[Saved entries]

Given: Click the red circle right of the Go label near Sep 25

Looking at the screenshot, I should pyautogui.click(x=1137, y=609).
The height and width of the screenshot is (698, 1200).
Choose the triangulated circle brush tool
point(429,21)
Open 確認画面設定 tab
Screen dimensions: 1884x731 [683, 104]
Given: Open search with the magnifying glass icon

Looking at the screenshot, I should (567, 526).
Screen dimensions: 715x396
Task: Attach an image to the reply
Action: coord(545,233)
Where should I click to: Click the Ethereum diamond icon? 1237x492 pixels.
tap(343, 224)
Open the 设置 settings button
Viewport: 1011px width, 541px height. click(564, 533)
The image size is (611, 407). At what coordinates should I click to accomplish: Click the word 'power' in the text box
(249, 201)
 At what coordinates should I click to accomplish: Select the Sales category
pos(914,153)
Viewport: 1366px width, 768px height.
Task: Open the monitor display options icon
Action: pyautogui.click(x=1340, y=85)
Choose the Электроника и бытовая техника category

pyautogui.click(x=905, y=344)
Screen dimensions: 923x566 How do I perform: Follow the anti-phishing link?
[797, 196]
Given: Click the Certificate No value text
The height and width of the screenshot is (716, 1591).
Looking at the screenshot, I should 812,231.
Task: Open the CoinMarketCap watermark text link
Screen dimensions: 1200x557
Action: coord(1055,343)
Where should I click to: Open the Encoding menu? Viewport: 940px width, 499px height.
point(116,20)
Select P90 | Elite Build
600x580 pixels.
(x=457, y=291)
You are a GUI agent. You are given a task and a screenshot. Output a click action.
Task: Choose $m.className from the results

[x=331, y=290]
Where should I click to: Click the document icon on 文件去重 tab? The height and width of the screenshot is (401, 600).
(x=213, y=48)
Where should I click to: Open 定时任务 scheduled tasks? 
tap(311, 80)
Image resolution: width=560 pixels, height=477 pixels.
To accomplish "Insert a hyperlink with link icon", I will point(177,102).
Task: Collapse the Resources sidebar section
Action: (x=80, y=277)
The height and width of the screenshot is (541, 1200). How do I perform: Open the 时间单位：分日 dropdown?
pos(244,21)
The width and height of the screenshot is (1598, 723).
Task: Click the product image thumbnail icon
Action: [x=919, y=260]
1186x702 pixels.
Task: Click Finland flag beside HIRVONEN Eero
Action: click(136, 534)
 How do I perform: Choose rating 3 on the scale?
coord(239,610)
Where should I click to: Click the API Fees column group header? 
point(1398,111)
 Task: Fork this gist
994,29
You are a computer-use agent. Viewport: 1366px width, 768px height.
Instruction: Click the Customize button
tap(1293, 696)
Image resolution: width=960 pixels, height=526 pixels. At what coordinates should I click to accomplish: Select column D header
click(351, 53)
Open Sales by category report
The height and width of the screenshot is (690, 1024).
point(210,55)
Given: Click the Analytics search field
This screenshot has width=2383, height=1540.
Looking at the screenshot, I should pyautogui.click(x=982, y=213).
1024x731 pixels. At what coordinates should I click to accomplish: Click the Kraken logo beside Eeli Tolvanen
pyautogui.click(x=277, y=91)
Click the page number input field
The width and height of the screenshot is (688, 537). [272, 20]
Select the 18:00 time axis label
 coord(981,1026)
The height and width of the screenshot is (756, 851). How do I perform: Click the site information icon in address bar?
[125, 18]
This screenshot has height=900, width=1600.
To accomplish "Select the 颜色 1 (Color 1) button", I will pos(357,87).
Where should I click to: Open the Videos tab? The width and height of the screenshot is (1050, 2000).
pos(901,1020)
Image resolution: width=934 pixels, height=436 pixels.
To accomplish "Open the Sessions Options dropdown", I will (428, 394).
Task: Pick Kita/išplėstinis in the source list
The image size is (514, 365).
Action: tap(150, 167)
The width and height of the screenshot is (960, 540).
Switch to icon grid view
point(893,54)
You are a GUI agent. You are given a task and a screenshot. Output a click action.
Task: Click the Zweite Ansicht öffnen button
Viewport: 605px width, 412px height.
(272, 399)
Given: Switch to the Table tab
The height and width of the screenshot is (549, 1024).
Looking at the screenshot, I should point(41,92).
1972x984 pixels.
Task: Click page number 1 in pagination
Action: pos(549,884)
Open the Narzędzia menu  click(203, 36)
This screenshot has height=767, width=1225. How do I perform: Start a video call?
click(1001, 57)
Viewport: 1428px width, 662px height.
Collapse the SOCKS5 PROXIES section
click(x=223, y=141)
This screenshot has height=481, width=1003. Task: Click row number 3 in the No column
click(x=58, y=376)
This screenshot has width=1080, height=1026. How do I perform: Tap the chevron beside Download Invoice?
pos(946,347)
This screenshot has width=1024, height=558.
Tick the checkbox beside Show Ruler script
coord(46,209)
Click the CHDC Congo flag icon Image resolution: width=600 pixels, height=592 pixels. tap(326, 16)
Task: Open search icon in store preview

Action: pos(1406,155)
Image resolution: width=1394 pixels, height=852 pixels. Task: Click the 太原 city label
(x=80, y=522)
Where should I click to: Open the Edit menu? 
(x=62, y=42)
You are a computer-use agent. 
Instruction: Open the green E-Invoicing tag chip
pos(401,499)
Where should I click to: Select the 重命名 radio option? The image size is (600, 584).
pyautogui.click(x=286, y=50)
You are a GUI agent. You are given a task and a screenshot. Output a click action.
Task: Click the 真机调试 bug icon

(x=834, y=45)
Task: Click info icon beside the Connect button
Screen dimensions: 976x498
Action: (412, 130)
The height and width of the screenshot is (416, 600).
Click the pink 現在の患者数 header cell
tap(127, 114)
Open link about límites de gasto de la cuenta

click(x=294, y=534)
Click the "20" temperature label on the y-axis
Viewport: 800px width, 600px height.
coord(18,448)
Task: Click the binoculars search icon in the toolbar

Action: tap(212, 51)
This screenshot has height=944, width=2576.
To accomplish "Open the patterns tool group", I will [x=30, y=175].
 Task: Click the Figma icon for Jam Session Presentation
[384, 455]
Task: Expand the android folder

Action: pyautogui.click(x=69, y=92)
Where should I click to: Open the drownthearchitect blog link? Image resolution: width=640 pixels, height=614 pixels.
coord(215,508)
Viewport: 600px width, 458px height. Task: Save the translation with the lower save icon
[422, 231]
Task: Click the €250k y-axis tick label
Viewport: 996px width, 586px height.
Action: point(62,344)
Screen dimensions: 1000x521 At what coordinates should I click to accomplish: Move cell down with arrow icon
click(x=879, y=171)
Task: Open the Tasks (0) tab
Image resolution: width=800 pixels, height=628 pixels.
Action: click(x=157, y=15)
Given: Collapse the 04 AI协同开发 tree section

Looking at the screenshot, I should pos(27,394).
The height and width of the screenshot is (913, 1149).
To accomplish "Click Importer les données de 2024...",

*WHAT THIS TASK INVOLVES*: Write the data out again in full and exactly.

*REPLY TO THE TASK*:
Given: Click the red circle right of the Go label near Sep 25

Looking at the screenshot, I should pyautogui.click(x=1137, y=609).
The height and width of the screenshot is (698, 1200).
Choose the triangulated circle brush tool
point(429,21)
Open 確認画面設定 tab
Screen dimensions: 1884x731 [683, 104]
Given: Open search with the magnifying glass icon

Looking at the screenshot, I should (567, 526).
Screen dimensions: 715x396
Task: Attach an image to the reply
Action: coord(545,233)
Where should I click to: Click the Ethereum diamond icon? 1237x492 pixels.
tap(343, 224)
Open the 设置 settings button
Viewport: 1011px width, 541px height. click(564, 533)
The image size is (611, 407). At what coordinates should I click to accomplish: Click the word 'power' in the text box
(249, 201)
 At what coordinates should I click to accomplish: Select the Sales category
pos(914,153)
Viewport: 1366px width, 768px height.
Task: Open the monitor display options icon
Action: pyautogui.click(x=1340, y=85)
Choose the Электроника и бытовая техника category

pyautogui.click(x=905, y=344)
Screen dimensions: 923x566 How do I perform: Follow the anti-phishing link?
[797, 196]
Given: Click the Certificate No value text
The height and width of the screenshot is (716, 1591).
Looking at the screenshot, I should 812,231.
Task: Open the CoinMarketCap watermark text link
Screen dimensions: 1200x557
Action: coord(1055,343)
Where should I click to: Open the Encoding menu? Viewport: 940px width, 499px height.
point(116,20)
Select P90 | Elite Build
600x580 pixels.
(x=457, y=291)
You are a GUI agent. You are given a task and a screenshot. Output a click action.
Task: Choose $m.className from the results

[x=331, y=290]
Where should I click to: Click the document icon on 文件去重 tab? The height and width of the screenshot is (401, 600).
(x=213, y=48)
Where should I click to: Open 定时任务 scheduled tasks? 
tap(311, 80)
Image resolution: width=560 pixels, height=477 pixels.
To accomplish "Insert a hyperlink with link icon", I will point(177,102).
Task: Collapse the Resources sidebar section
Action: (x=80, y=277)
The height and width of the screenshot is (541, 1200). How do I perform: Open the 时间单位：分日 dropdown?
pos(244,21)
The width and height of the screenshot is (1598, 723).
Task: Click the product image thumbnail icon
Action: [x=919, y=260]
1186x702 pixels.
Task: Click Finland flag beside HIRVONEN Eero
Action: click(136, 534)
 How do I perform: Choose rating 3 on the scale?
coord(239,610)
Where should I click to: Click the API Fees column group header? 
point(1398,111)
 Task: Fork this gist
994,29
You are a computer-use agent. Viewport: 1366px width, 768px height.
Instruction: Click the Customize button
tap(1293, 696)
Image resolution: width=960 pixels, height=526 pixels. At what coordinates should I click to accomplish: Select column D header
click(351, 53)
Open Sales by category report
The height and width of the screenshot is (690, 1024).
point(210,55)
Given: Click the Analytics search field
This screenshot has width=2383, height=1540.
Looking at the screenshot, I should pyautogui.click(x=982, y=213).
1024x731 pixels. At what coordinates should I click to accomplish: Click the Kraken logo beside Eeli Tolvanen
pyautogui.click(x=277, y=91)
Click the page number input field
The width and height of the screenshot is (688, 537). [272, 20]
Select the 18:00 time axis label
 coord(981,1026)
The height and width of the screenshot is (756, 851). How do I perform: Click the site information icon in address bar?
[125, 18]
This screenshot has height=900, width=1600.
To accomplish "Select the 颜色 1 (Color 1) button", I will pos(357,87).
Where should I click to: Open the Videos tab? The width and height of the screenshot is (1050, 2000).
pos(901,1020)
Image resolution: width=934 pixels, height=436 pixels.
To accomplish "Open the Sessions Options dropdown", I will (428, 394).
Task: Pick Kita/išplėstinis in the source list
The image size is (514, 365).
Action: tap(150, 167)
The width and height of the screenshot is (960, 540).
Switch to icon grid view
point(893,54)
You are a GUI agent. You are given a task and a screenshot. Output a click action.
Task: Click the Zweite Ansicht öffnen button
Viewport: 605px width, 412px height.
(272, 399)
Given: Switch to the Table tab
The height and width of the screenshot is (549, 1024).
Looking at the screenshot, I should point(41,92).
1972x984 pixels.
Task: Click page number 1 in pagination
Action: pos(549,884)
Open the Narzędzia menu  click(203, 36)
This screenshot has height=767, width=1225. How do I perform: Start a video call?
click(1001, 57)
Viewport: 1428px width, 662px height.
Collapse the SOCKS5 PROXIES section
click(x=223, y=141)
This screenshot has height=481, width=1003. Task: Click row number 3 in the No column
click(x=58, y=376)
This screenshot has width=1080, height=1026. How do I perform: Tap the chevron beside Download Invoice?
pos(946,347)
This screenshot has width=1024, height=558.
Tick the checkbox beside Show Ruler script
coord(46,209)
Click the CHDC Congo flag icon Image resolution: width=600 pixels, height=592 pixels. tap(326, 16)
Task: Open search icon in store preview

Action: pos(1406,155)
Image resolution: width=1394 pixels, height=852 pixels. Task: Click the 太原 city label
(x=80, y=522)
Where should I click to: Open the Edit menu? 
(x=62, y=42)
You are a computer-use agent. 
Instruction: Open the green E-Invoicing tag chip
pos(401,499)
Where should I click to: Select the 重命名 radio option? The image size is (600, 584).
pyautogui.click(x=286, y=50)
You are a GUI agent. You are given a task and a screenshot. Output a click action.
Task: Click the 真机调试 bug icon

(x=834, y=45)
Task: Click info icon beside the Connect button
Screen dimensions: 976x498
Action: (412, 130)
The height and width of the screenshot is (416, 600).
Click the pink 現在の患者数 header cell
tap(127, 114)
Open link about límites de gasto de la cuenta

click(x=294, y=534)
Click the "20" temperature label on the y-axis
Viewport: 800px width, 600px height.
coord(18,448)
Task: Click the binoculars search icon in the toolbar

Action: tap(212, 51)
This screenshot has height=944, width=2576.
To accomplish "Open the patterns tool group", I will [x=30, y=175].
 Task: Click the Figma icon for Jam Session Presentation
[384, 455]
Task: Expand the android folder

Action: pyautogui.click(x=69, y=92)
Where should I click to: Open the drownthearchitect blog link? Image resolution: width=640 pixels, height=614 pixels.
coord(215,508)
Viewport: 600px width, 458px height. Task: Save the translation with the lower save icon
[422, 231]
Task: Click the €250k y-axis tick label
Viewport: 996px width, 586px height.
Action: point(62,344)
Screen dimensions: 1000x521 At what coordinates should I click to accomplish: Move cell down with arrow icon
click(x=879, y=171)
Task: Open the Tasks (0) tab
Image resolution: width=800 pixels, height=628 pixels.
Action: click(x=157, y=15)
Given: Collapse the 04 AI协同开发 tree section

Looking at the screenshot, I should pos(27,394).
The height and width of the screenshot is (913, 1149).
To accomplish "Click Importer les données de 2024...",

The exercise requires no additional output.